» **Description of the task**
Leave out the pictures, and reproduce exactly the lines from the line containing "Given: Click the" through the final line of the entries.

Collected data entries

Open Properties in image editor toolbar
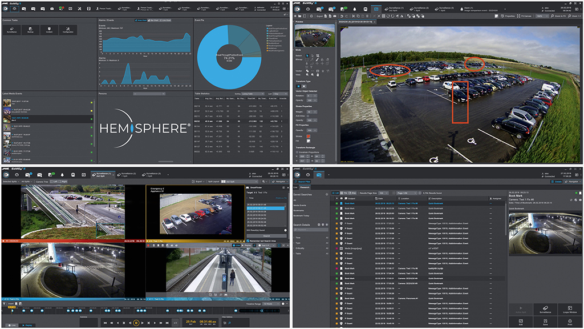 tap(506, 17)
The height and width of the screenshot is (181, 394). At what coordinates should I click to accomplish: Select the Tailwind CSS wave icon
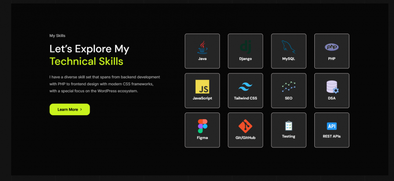click(x=245, y=87)
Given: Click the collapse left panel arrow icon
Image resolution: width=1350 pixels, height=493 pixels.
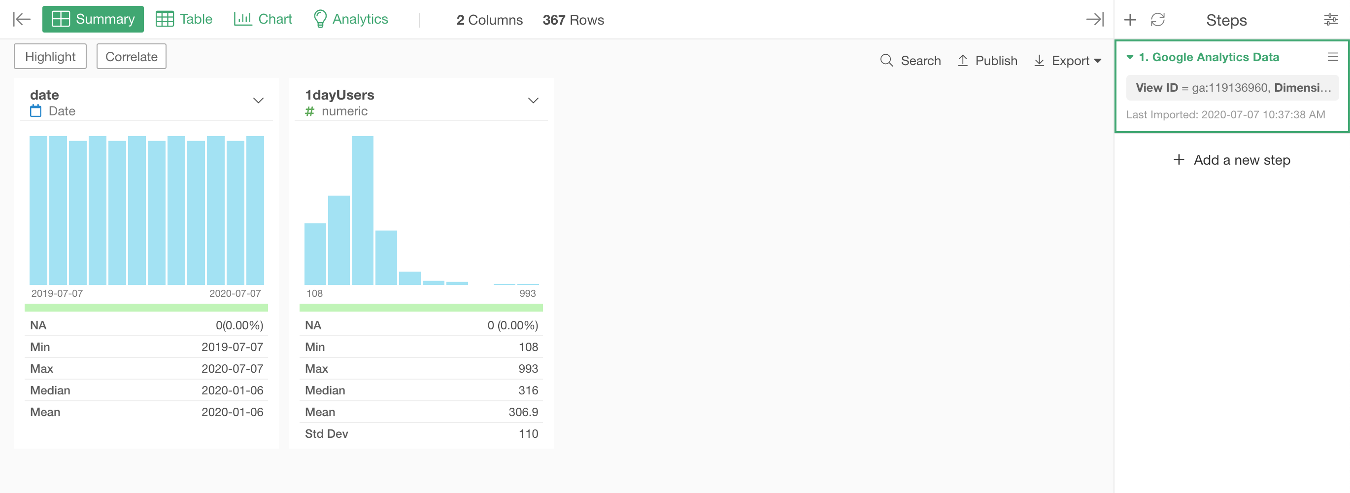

» **Task answer**
Given: Click the collapse left panel arrow icon
Image resolution: width=1350 pixels, height=493 pixels.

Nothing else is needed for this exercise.